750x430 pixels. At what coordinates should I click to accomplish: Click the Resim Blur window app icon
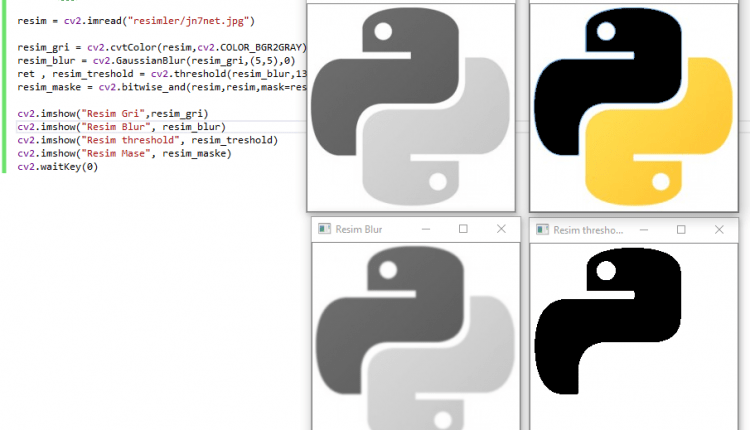point(324,229)
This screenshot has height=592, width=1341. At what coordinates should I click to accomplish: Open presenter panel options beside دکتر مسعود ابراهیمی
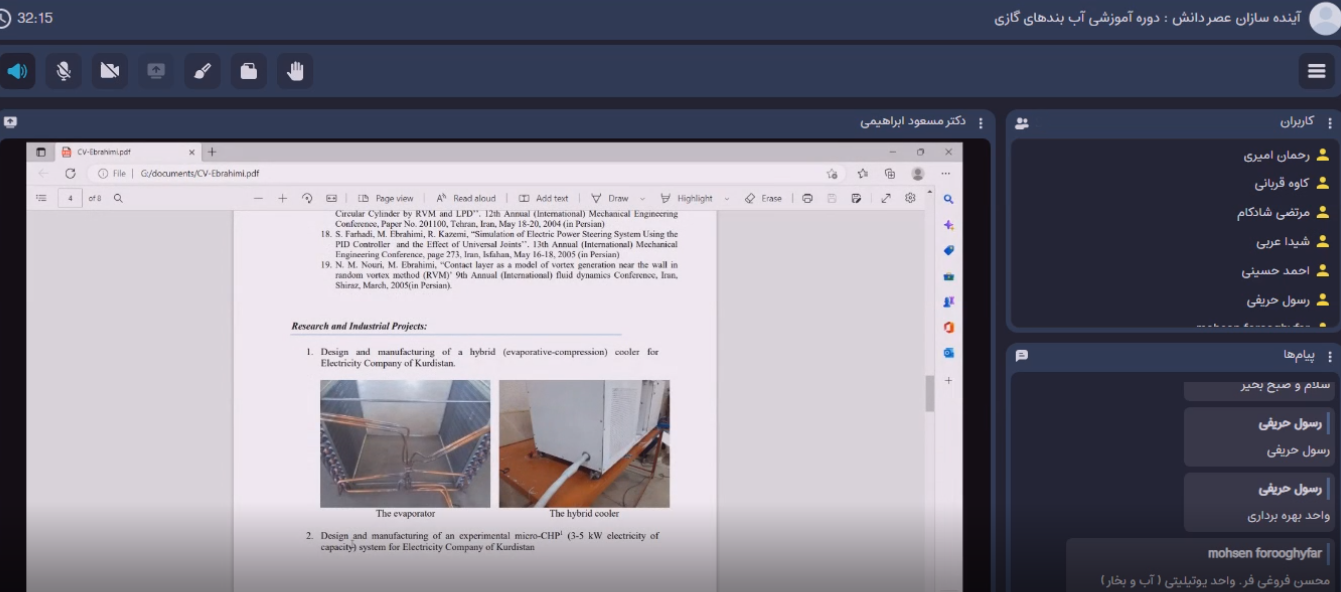click(980, 123)
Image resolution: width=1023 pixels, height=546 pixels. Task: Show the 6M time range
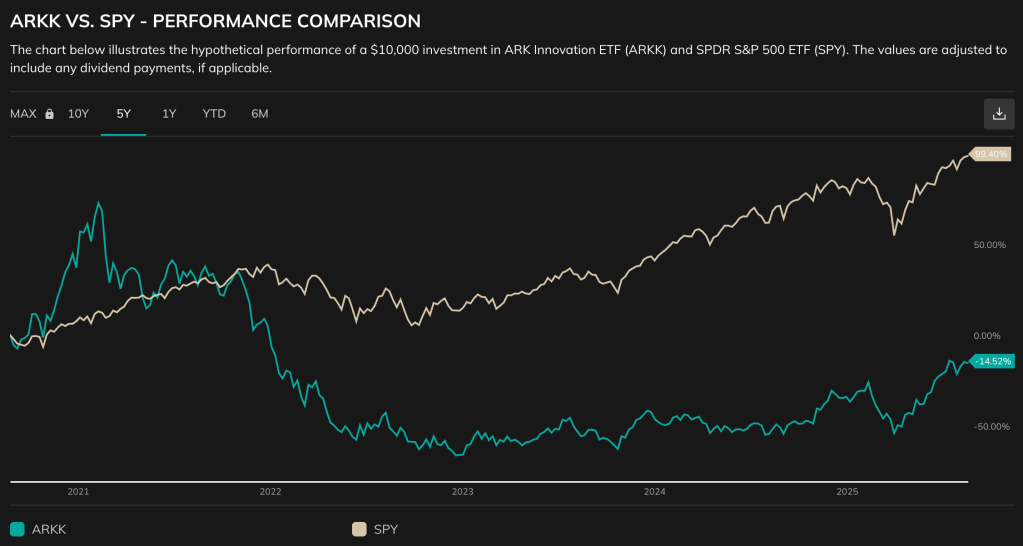point(260,114)
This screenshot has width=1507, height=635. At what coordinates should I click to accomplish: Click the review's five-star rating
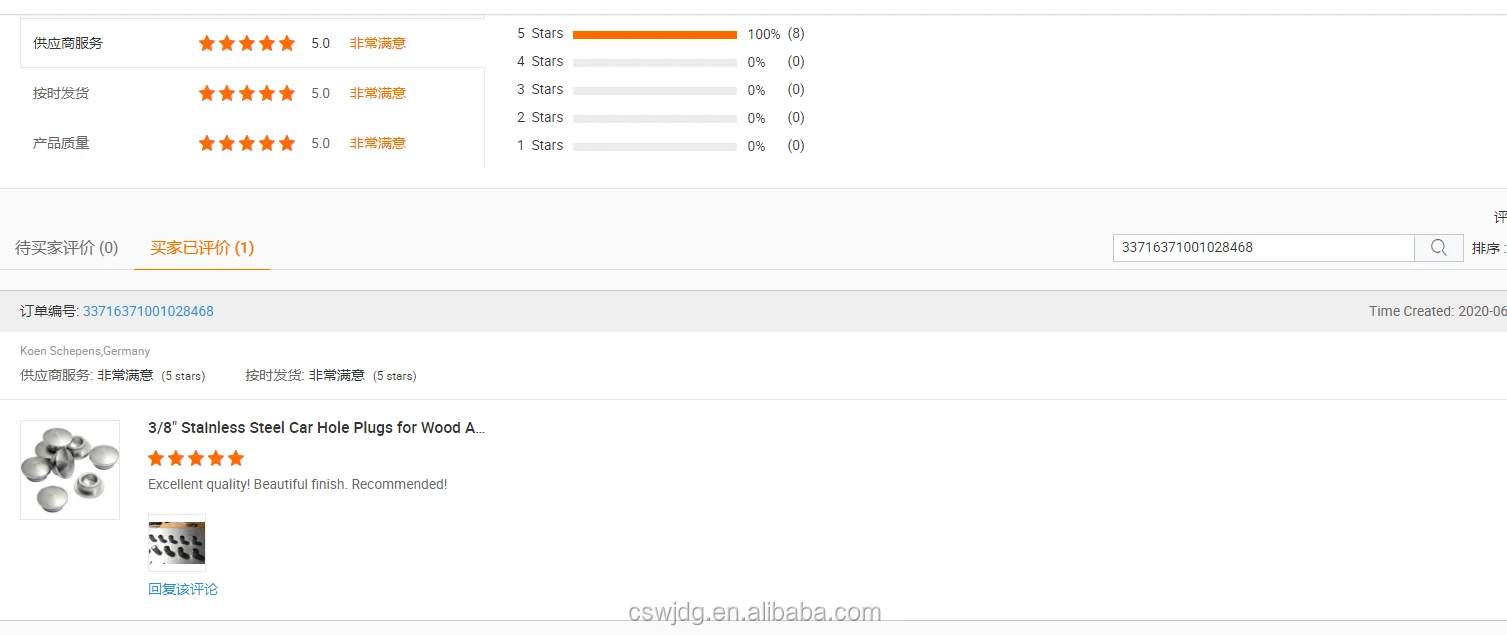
================
- **Work to be completed**: What must be output is the exact run of lines from the one holding "Image resolution: width=1023" through the end of the entries above, both ends included, minus the pictures.

- **Reply to the task**:
Image resolution: width=1023 pixels, height=546 pixels. Task: Show the 6M time range
point(260,114)
This screenshot has width=1507, height=635. At what coordinates should I click to accomplish: Click the review's five-star rating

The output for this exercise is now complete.